%%

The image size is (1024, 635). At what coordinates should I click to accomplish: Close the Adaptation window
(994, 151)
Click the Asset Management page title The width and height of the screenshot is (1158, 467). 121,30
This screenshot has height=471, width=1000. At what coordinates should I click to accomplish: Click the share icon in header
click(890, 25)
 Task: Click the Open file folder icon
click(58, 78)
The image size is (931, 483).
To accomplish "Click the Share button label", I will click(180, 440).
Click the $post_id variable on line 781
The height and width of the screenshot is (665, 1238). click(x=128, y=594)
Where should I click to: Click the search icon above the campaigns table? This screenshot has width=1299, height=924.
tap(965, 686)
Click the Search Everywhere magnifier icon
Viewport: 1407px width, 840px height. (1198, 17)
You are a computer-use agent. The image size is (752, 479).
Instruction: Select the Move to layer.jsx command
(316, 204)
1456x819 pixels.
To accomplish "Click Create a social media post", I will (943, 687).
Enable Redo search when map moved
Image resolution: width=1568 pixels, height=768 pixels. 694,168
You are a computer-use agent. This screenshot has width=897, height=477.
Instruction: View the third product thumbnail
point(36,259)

%%

Rewrite the material above with every "Instruction" changed to "Goal" and everything else left as it is.

Completed task —
The image size is (1024, 635). At what coordinates should I click to accomplish: Close the Adaptation window
(994, 151)
Click the Asset Management page title The width and height of the screenshot is (1158, 467). 121,30
This screenshot has height=471, width=1000. At what coordinates should I click to accomplish: Click the share icon in header
click(890, 25)
 Task: Click the Open file folder icon
click(58, 78)
The image size is (931, 483).
To accomplish "Click the Share button label", I will click(180, 440).
Click the $post_id variable on line 781
The height and width of the screenshot is (665, 1238). click(x=128, y=594)
Where should I click to: Click the search icon above the campaigns table? This screenshot has width=1299, height=924.
tap(965, 686)
Click the Search Everywhere magnifier icon
Viewport: 1407px width, 840px height. (1198, 17)
You are a computer-use agent. The image size is (752, 479).
Goal: Select the Move to layer.jsx command
(316, 204)
1456x819 pixels.
To accomplish "Click Create a social media post", I will (943, 687).
Enable Redo search when map moved
Image resolution: width=1568 pixels, height=768 pixels. 694,168
You are a computer-use agent. This screenshot has width=897, height=477.
Goal: View the third product thumbnail
point(36,259)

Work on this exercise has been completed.